The Nun's Priest's Tale is a fable that allegorical. Though the characters are animals, the animals represent elements of human nature and the ultimate goal of the tale it to reveal a "universal truth" about human nature.
Chauntecleer is best characterized by his physical appearance and abilities. You must also consider what characteristics are alluded to by the choice of animal, a rooster or cock, for the main character in the fable. When one thinks of a rooster, the descriptors often associated with this animal are egotistical, overly confident, and arrogance. In addition to the stereotypical character traits associated with a cock, we are told by the narrator that Chauntecleer is a prized cock because
"In all the realm of crowing without peer.
His voice was merrier than the play
Of the church's organ each holy day" (2850-2852).
He is also described as physically handsome
"His bill was black and like the jet it glowed,
His legs and toes like azure when he strode.
His nails were whiter than the lilies bloom," (2861-2863).
These traits ultimately cause Chauntecleer to ignore his beliefs that his own death is foretold in his dream. Although the narrator would contend that Chauntecleer's mistake was taking "his wife's advice, to his dismay"(3253), it is truly his belief that he is so wonderful and rare that he will be unharmed that leads to his fatal mistake. This is evident when Chauntecleer sings for the fox because of the fox's flattery.
"This Chanticleer would not have tarried more
Once he espied the fox, had not the latter
Said, "Gentle sir, alas! what is the matter?

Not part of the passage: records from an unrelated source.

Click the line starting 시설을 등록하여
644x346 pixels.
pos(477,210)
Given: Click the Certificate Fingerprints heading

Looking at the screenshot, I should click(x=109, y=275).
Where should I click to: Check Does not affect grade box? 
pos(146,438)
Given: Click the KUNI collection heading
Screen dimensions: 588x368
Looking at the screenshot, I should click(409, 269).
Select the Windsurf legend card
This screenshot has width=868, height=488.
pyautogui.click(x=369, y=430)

I am your friend--are you afraid of me?
I'd be worse than a fiend, most certainly,
To do you harm. And please don't think that I
Come here upon your privacy to spy;
The reason that I've come is not a thing
Except that I might listen to you sing.
For truly you've a voice as merry, sire,
As any angel's up in heaven's choir.
Because of this, in music you've more feeling
Than had Boethius, or all who sing" (3282-3294).
As a result of Chauntecleer's ego, he is easily captured by the fox and taken off into the forest. Once there, we "For see how Fortune upsets suddenly /The hope and pride now of her enemy!" The fox's ego results in Chauntecleer's freedom because the fox cannot help but brag about his fortune. When the fox tries to entice Chauntecleer a second time, the cock will not be fooled. He tells the fox, "You shall no more, with words so flattering,/ Inveigle me to close my eyes and sing." He has learned his lesson.
As a result, Chauntecleer may be considered a round character in the Nun's Priest's Tale because he learns from the errors of his ways and is not a victim of his ego a second time. A round character is one who develops throughout the course of a text; a static character remains unchanged.